CVE-2025-66176
A stack-based buffer overflow vulnerability exists in the SADP XML parsing functionality of Hangzhou Hikvision Digital Technology Co., Ltd. Ultra Face Recognition Terminal 3.7.60_250613 and Face Recognition Terminal for Turnstyle 3.7.0_240524 (under emulation). A specially crafted network packet can lead to remote code execution. An attacker can send a malicious packet to trigger this vulnerability.
The versions below were either tested or verified to be vulnerable by Talos or confirmed to be vulnerable by the vendor.
Hangzhou Hikvision Digital Technology Co., Ltd. Ultra Face Recognition Terminal 3.7.0_240524 (under emulation)

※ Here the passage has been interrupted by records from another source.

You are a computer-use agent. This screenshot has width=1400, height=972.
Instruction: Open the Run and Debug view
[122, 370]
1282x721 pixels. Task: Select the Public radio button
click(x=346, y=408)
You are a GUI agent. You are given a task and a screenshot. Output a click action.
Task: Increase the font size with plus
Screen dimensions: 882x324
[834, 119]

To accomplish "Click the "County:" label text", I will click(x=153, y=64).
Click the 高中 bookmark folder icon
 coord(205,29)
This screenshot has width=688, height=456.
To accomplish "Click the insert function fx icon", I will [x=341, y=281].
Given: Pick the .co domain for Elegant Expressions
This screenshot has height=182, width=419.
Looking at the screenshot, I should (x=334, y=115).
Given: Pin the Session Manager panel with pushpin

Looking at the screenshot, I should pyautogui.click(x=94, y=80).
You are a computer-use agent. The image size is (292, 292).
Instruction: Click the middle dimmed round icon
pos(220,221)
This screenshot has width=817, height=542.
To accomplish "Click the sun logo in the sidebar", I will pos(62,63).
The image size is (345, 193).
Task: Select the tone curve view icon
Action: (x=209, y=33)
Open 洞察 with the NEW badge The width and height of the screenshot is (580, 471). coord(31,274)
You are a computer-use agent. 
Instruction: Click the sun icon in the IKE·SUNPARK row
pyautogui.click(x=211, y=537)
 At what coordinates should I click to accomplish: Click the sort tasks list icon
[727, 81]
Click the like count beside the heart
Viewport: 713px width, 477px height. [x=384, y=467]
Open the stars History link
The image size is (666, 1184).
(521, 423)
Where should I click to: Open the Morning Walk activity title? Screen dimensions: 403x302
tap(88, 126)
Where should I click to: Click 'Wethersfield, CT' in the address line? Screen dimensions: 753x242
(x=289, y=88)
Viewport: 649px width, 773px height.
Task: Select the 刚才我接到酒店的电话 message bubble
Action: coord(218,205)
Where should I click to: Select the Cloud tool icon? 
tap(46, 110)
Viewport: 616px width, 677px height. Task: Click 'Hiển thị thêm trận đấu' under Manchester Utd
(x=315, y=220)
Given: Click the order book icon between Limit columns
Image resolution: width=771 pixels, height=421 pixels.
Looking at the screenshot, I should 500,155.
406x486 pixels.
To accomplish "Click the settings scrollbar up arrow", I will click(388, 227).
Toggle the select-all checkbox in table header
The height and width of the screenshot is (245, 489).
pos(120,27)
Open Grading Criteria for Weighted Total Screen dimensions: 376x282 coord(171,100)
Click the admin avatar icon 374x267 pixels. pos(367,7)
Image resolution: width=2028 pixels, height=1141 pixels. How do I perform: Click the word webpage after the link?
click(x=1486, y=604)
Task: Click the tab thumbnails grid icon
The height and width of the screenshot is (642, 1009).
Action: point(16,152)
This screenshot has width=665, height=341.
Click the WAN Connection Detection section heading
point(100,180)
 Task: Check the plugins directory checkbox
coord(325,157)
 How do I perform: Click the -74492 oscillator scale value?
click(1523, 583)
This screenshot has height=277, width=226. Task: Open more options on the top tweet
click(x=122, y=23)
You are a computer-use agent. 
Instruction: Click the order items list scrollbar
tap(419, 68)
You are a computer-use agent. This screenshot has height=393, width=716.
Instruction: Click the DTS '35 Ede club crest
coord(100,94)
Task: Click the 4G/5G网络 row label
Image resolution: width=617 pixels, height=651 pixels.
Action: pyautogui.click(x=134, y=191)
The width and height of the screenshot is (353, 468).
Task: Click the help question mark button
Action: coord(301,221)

Hangzhou Hikvision Digital Technology Co., Ltd. Ultra Face Recognition Terminal 3.7.60_250613 (under emulation)
Ultra Face Recognition Terminal - https://www.hikvision.com/en/products/Access-Control-Products/Face-Recognition-Terminals/Ultra-Series/ds-k1t671tmfw/
8.8 - CVSS:3.1/AV:A/AC:L/PR:N/UI:N/S:U/C:H/I:H/A:H
CWE-121 - Stack-based Buffer Overflow
The DS-K1T671TMFW and the DS-K5671-3XF/ZU are access control terminals that extend authentication beyond standard badge-based functionality to include facial recognition, mask detection, and body temperature detection for authentication and authorization. They share an ancestry of firmware that is based on embedded Linux and they can connect to a network via ethernet or WiFi.
The core functionality of the device is implemented in a monolithic binary named hicore, and the vulnerability this report will discuss occurs due to an implementation flaw within the parsing of XML data encapsulated inside the Hikvision Search Active Device Protocol (SADP), a multicast protocol used to identify Hikvision devices on a network. SADP is an XML based protocol and this vulnerability lies within the seemingly custom XML parser implemented for interpreting SADP payloads. The thread responsible for receiving, parsing and handling inbound SADP packets is titled multicast_thr_sadp_capture. The function executed by this thread is located at offset 0x174560 of the hicore binary contained in firmware version 3.7.60_250613 and at offset 0x171d80 of the hicore binary contained in firmware version 3.7.0_240524.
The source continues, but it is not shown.